There is strong evidence that the misfolded and oligomerised forms of proteins such as tau (Alzheimer’s disease and other tauopathies), huntingtin (Huntington’s disease) and α-synuclein (Parkinson’s disease, dementia with Lewy bodies) are key species responsible for driving the development of the diseases that cause dementia.
We are focussed on understanding and manipulating proteostasis – the mechanisms which control the levels, structure and toxicity of these proteins. We are working with academics who are exploring proteostasis pathways and mechanisms such as:
- Factors affecting the overall levels of these proteins, particularly clearance mechanisms such as proteosomal clearance and autophagy, this latter process being capable of removing larger oligomeric or aggregated species. We are developing methods to increase the rate at which the misfolded proteins are cleared through these mechanisms.

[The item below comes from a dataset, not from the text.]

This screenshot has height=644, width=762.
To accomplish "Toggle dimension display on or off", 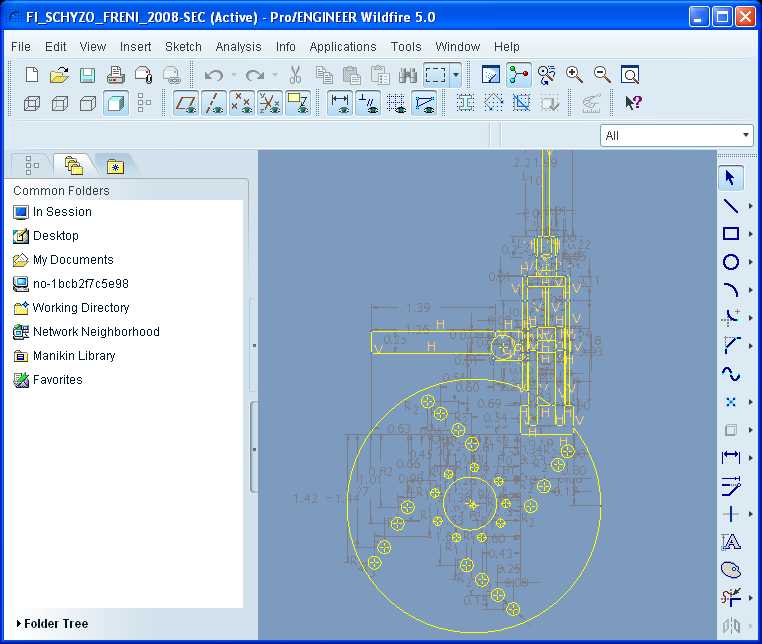I will (340, 103).
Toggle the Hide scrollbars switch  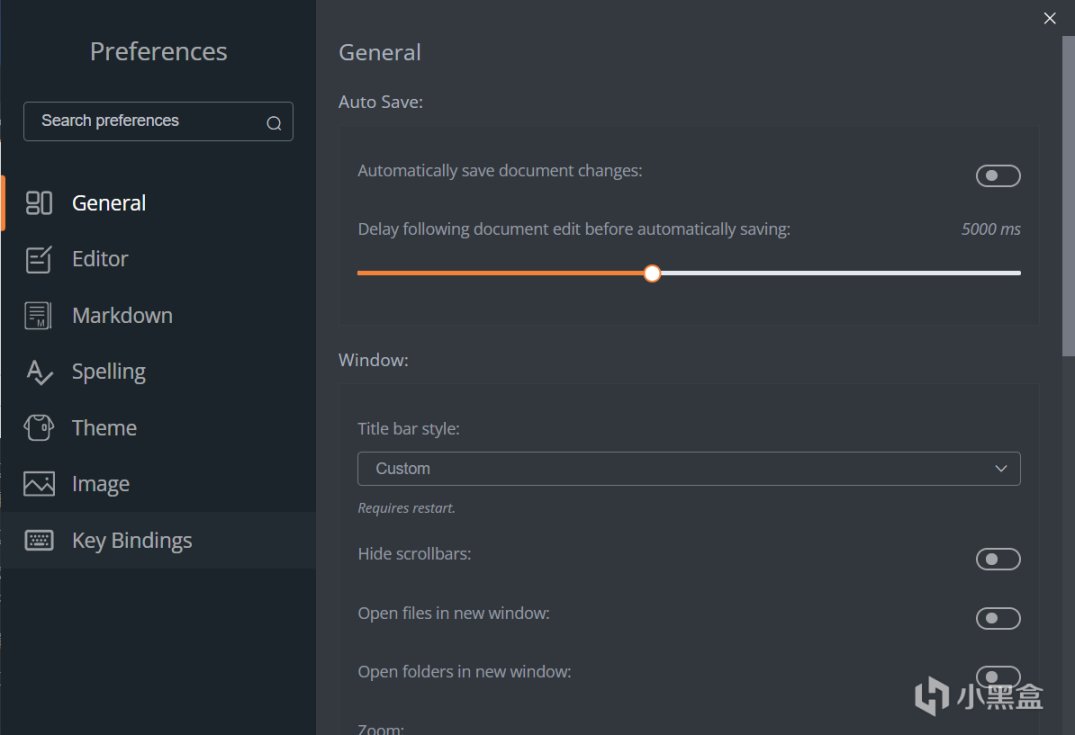pyautogui.click(x=997, y=559)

- The role of chaperone proteins that help the folding and unfolding of their client proteins. We are exploring approaches to increasing chaperone activity.
- The role of post-translational modifications of these proteins which can affect rates of clearance and of aggregation. Can we learn how to control these modifications to reduce levels of the unwanted toxic species?
- The response of cells to the stress associated with the build-up of unfolded proteins and the resultant impact on general proteostasis, known as the unfolded protein response, is known to be a critical factor in the toxicity associated with misfolded proteins.